Emergenza sanitaria, trasferimenti e ospedali sotto pressione nel Salernitano
65 pazienti trasferiti dopo la chiusura del presidio
La chiusura dell’ospedale di Battipaglia ha aperto una fase di forte emergenza per l’intera rete sanitaria provinciale. Sono 65 i pazienti trasferiti in altre strutture per garantire la continuità delle cure, in un’operazione che ha coinvolto personale sanitario, ambulanze e diversi presidi ospedalieri. Una mobilitazione complessa, che ha mostrato quanto fragile possa diventare l’equilibrio della rete dell’emergenza quando viene a mancare un presidio strategico.
Neonati e bambini trasferiti, Polla diventa luogo di speranza
Particolarmente delicata è la gestione dei pazienti pediatrici e neonatali.

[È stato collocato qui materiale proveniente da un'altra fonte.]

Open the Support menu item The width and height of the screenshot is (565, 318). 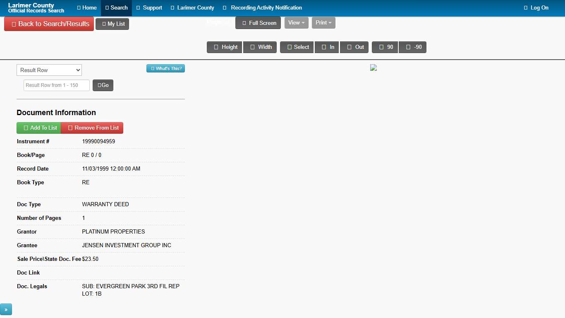point(149,8)
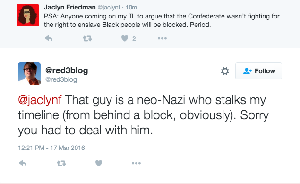Screen dimensions: 300x184
Task: Open the gear settings menu for @red3blog
Action: (x=225, y=71)
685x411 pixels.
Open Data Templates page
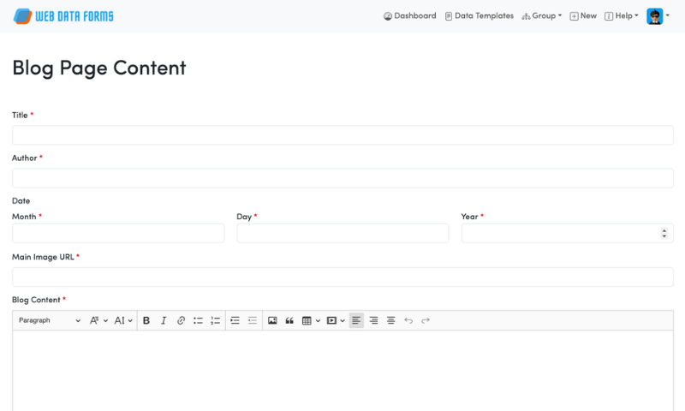pos(479,15)
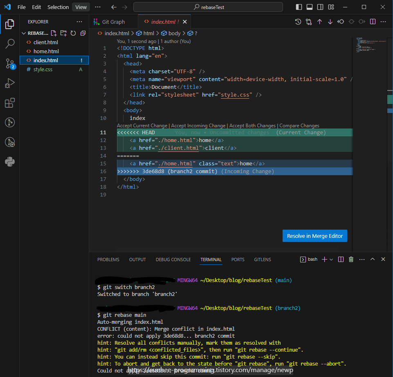
Task: Toggle the secondary side bar layout button
Action: pyautogui.click(x=320, y=7)
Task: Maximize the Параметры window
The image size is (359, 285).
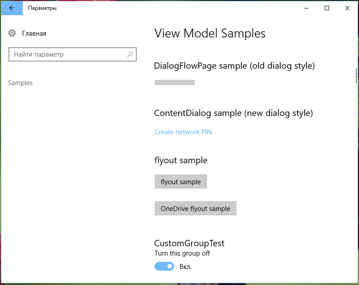Action: point(327,8)
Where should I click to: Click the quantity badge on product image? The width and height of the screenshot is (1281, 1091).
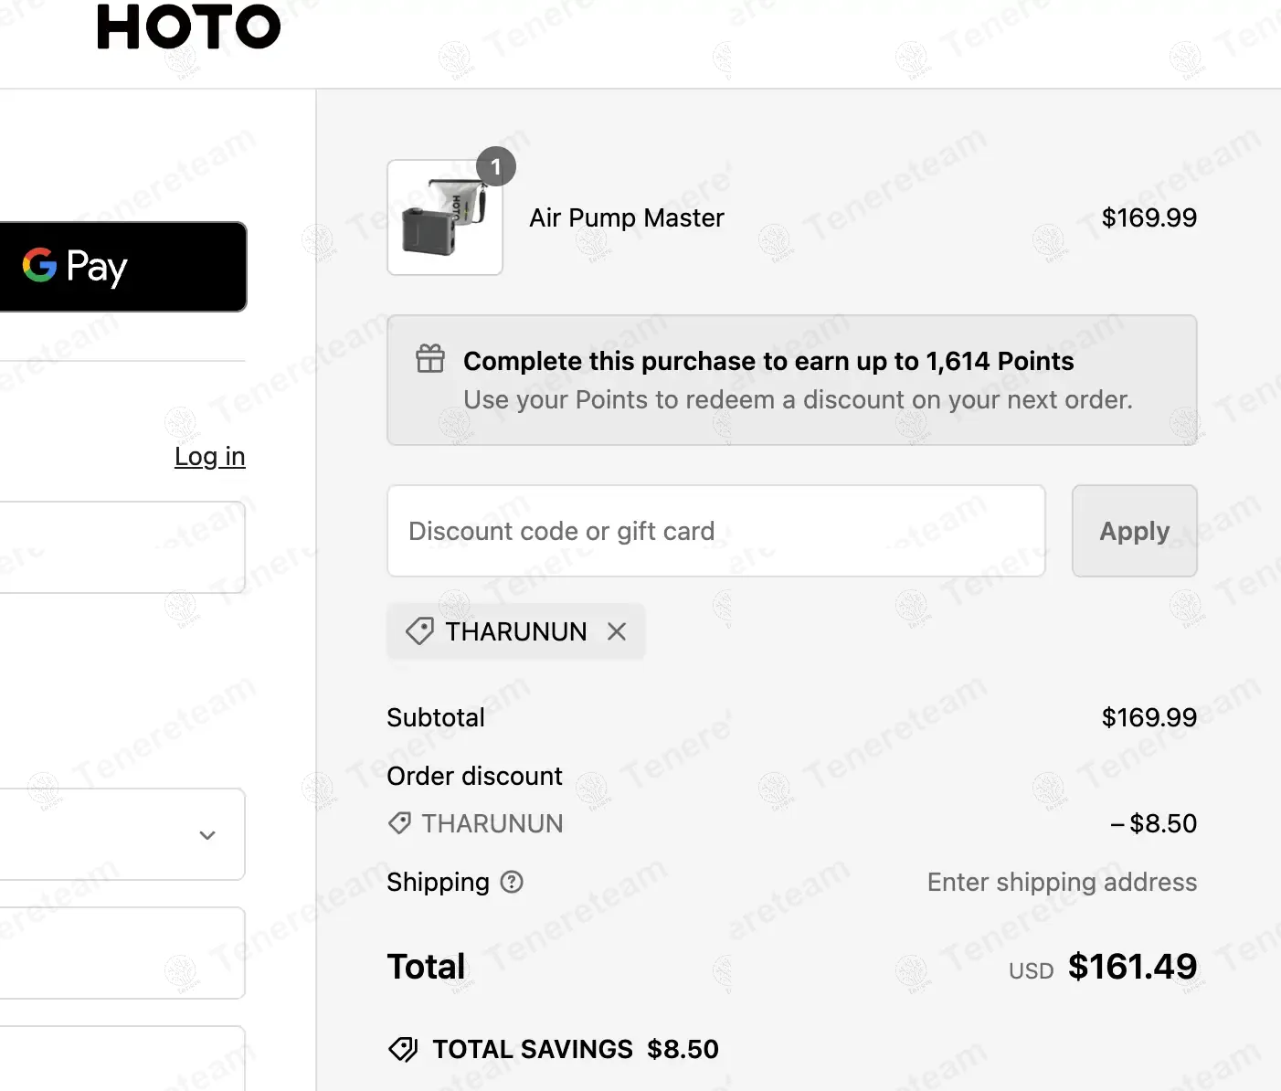(x=496, y=167)
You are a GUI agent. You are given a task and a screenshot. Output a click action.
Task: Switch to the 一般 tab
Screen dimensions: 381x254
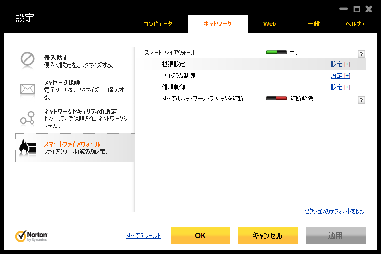(x=313, y=24)
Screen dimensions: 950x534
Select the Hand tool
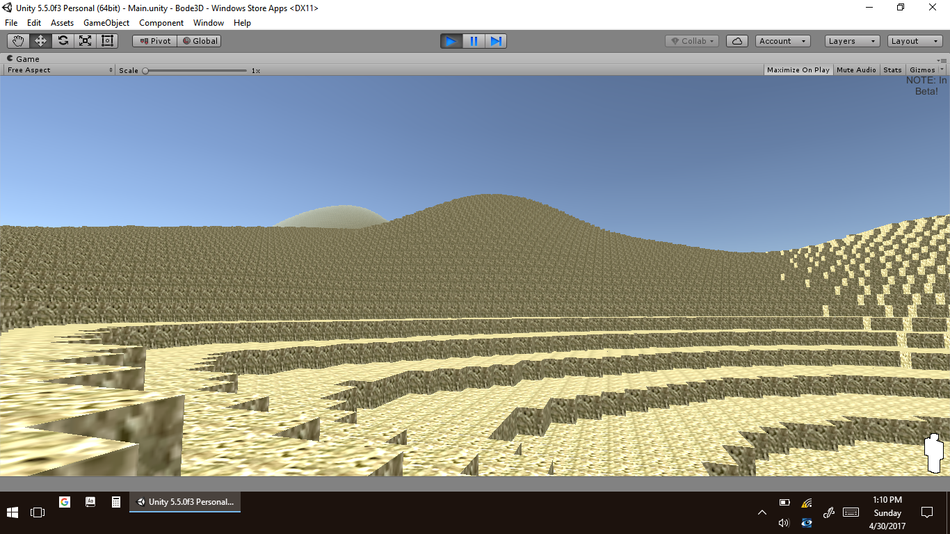(x=18, y=41)
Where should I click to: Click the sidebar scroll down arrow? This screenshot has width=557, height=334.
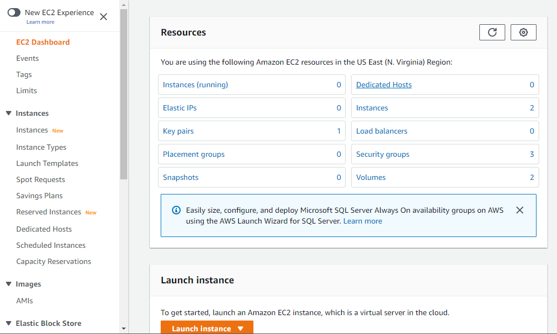[x=123, y=328]
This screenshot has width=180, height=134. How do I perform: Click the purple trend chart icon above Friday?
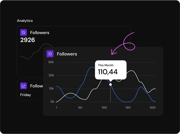point(23,86)
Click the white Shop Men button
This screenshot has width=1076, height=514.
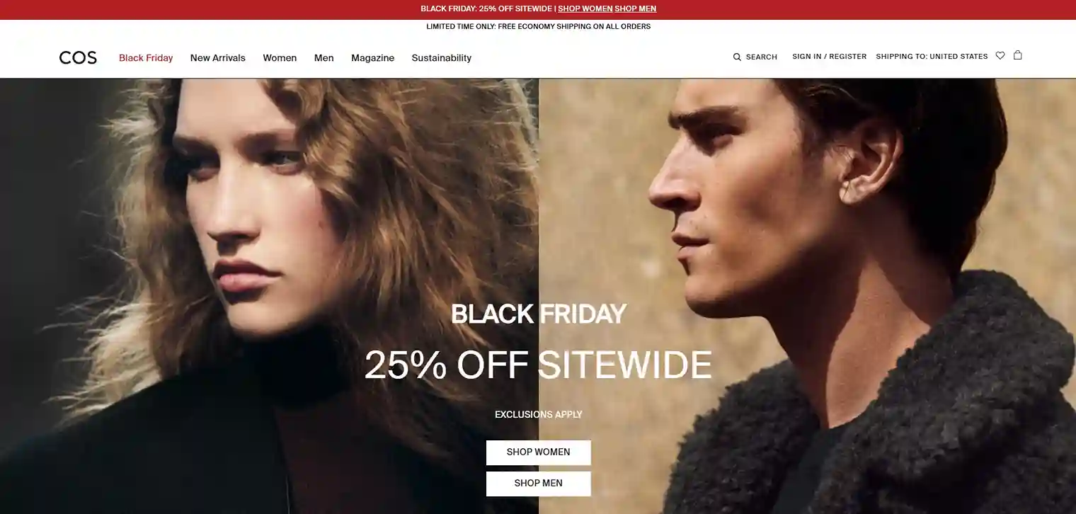[x=539, y=484]
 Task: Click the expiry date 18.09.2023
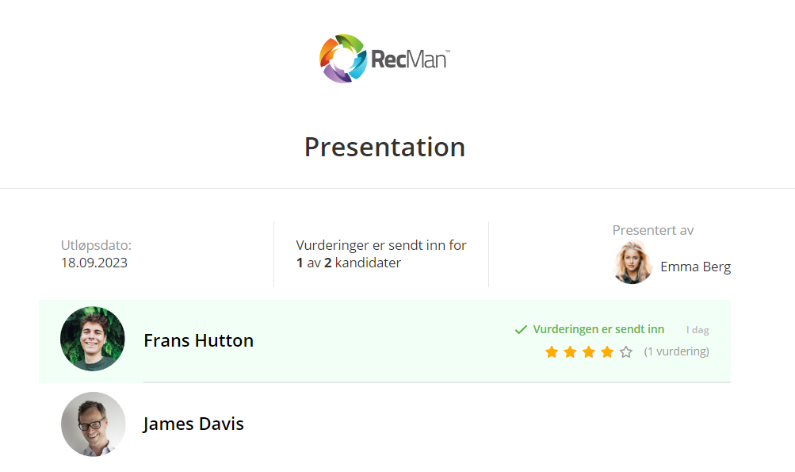[94, 263]
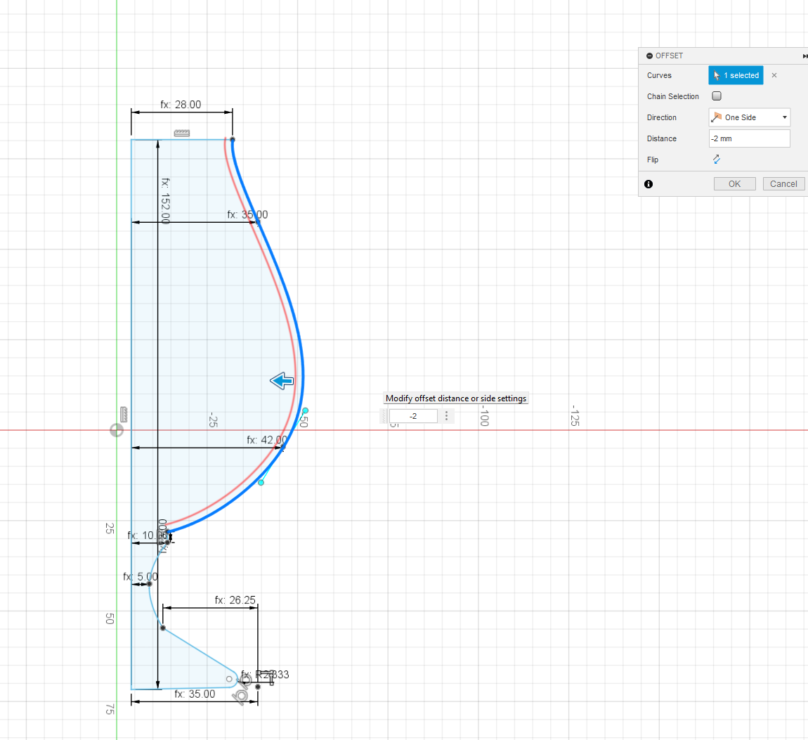Click the vertical constraint glyph near origin
This screenshot has height=740, width=808.
click(124, 414)
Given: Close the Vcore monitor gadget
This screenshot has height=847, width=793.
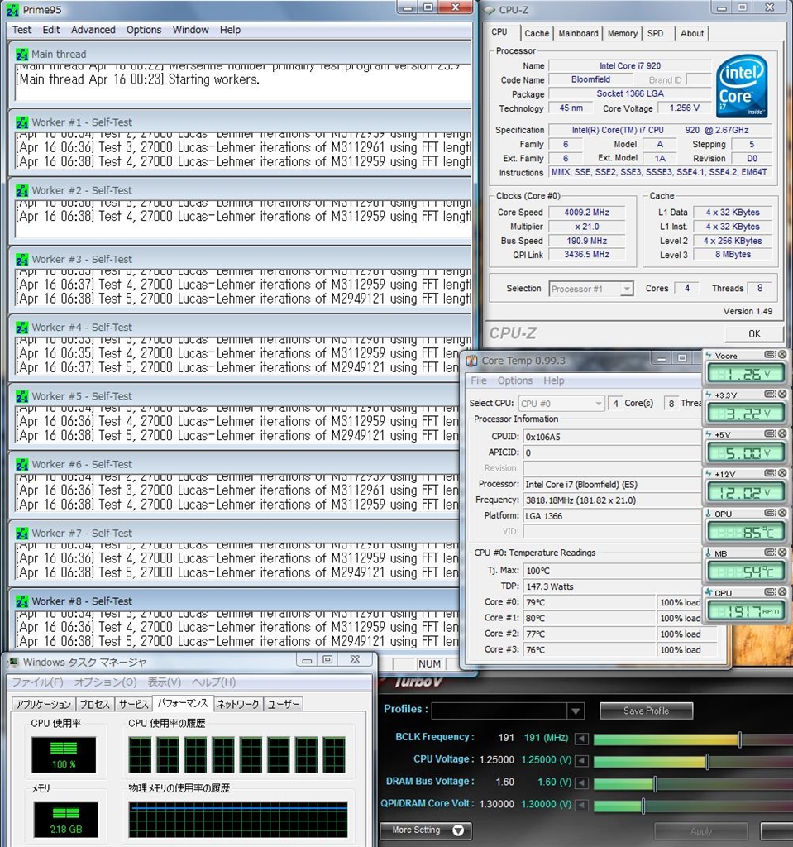Looking at the screenshot, I should 782,355.
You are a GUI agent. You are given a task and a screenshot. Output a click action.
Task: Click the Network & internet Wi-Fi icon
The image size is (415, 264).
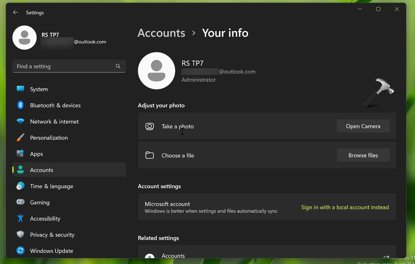click(21, 121)
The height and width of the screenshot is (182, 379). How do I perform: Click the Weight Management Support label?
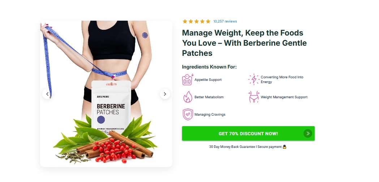(284, 97)
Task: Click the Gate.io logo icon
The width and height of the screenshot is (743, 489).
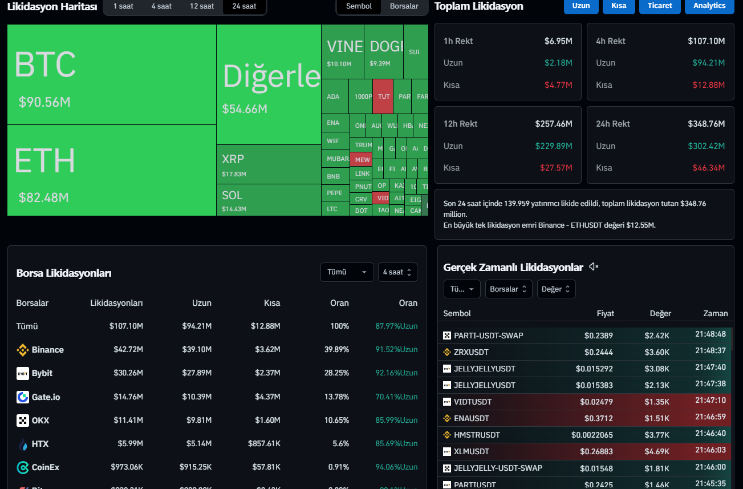Action: [23, 397]
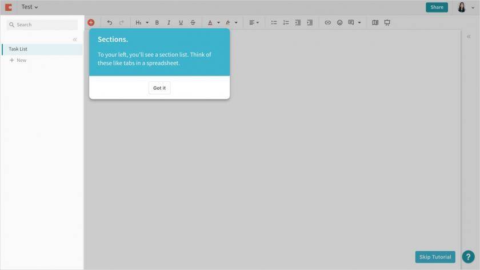This screenshot has height=270, width=480.
Task: Toggle bold formatting
Action: click(157, 22)

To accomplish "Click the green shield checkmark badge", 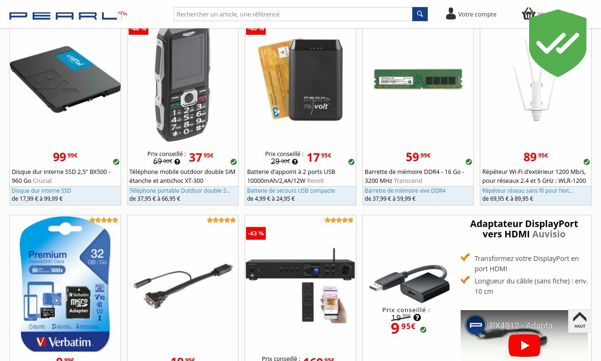I will pyautogui.click(x=558, y=43).
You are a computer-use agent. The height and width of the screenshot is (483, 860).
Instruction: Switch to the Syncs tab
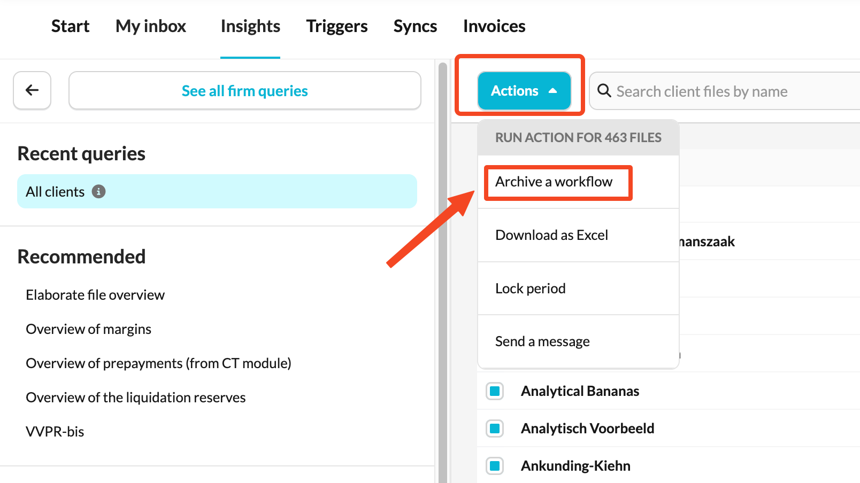(415, 26)
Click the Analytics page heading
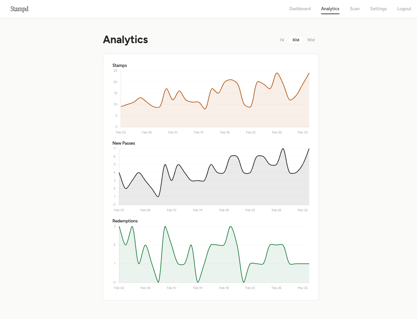 tap(125, 40)
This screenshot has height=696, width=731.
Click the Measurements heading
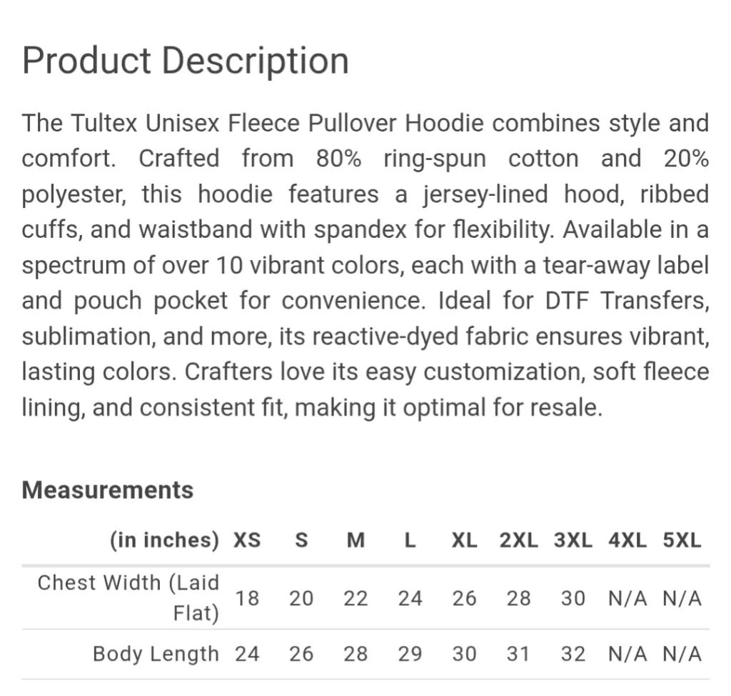(x=108, y=490)
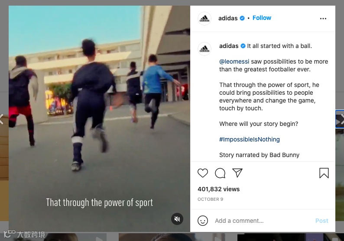Like the post with the heart icon

(x=203, y=173)
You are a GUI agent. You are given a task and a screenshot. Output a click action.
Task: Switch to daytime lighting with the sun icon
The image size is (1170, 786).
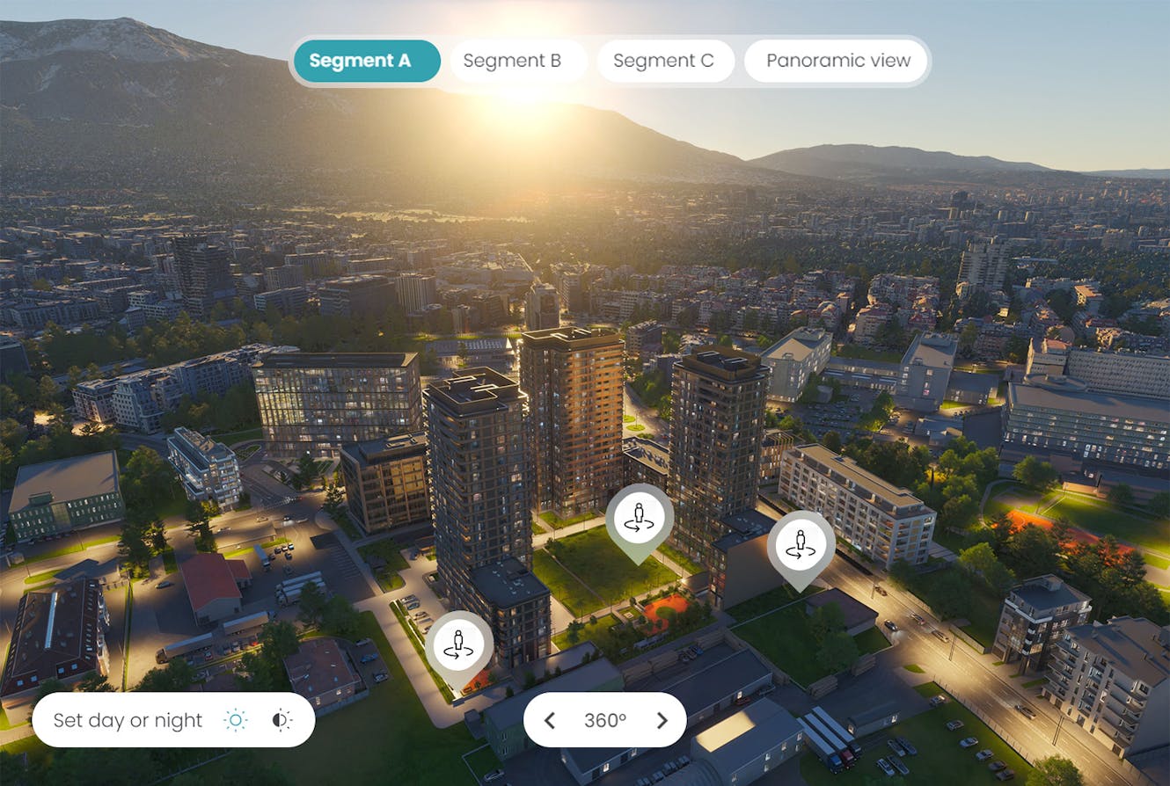(236, 719)
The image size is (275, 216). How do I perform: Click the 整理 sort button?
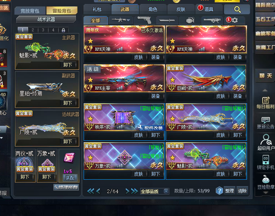[x=229, y=191]
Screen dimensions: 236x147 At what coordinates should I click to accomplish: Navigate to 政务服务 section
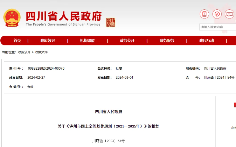coord(167,41)
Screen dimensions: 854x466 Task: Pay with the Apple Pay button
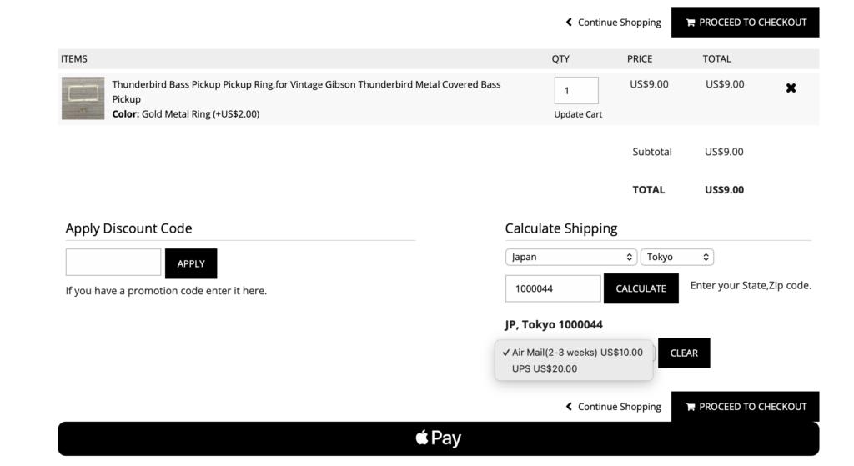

I neonati più fragili sono stati trasferiti alla Terapia intensiva neonatale di Nocera Inferiore, mentre i bambini ricoverati in Pediatria e i neonati del Nido hanno raggiunto l’ospedale Luigi Curto di Polla. Gli altri pazienti, come riporta “Il Mattino”, sono stati distribuiti tra Eboli e Roccadaspide, strutture chiamate ad assorbire il peso dell’emergenza. È proprio a Polla che sembra avere dato un segnale di speranza dopo una giornata difficile. Sono nati tre bambini poco dopo il completamento dei trasferimenti.
Una rete sanitaria chiamata a reggere l’urto
Ora l’emergenza riguarda anche gli ospedali che hanno accolto i pazienti, costretti a riorganizzare reparti, turni e risorse in un sistema già segnato da carenze di personale e difficoltà organizzative. La chiusura del presidio battipagliese lascia un vuoto che interessa non soltanto l’assistenza sanitaria, ma anche la vita quotidiana di migliaia di cittadini della Valle del Sele. La richiesta della comunità è quindi chiara: tempi certi per la riapertura, soluzioni provvisorie efficaci e una programmazione trasparente, perché il diritto alla salute non può essere affidato ai chilometri, alla fortuna o alla capacità di resistenza degli operatori sanitari.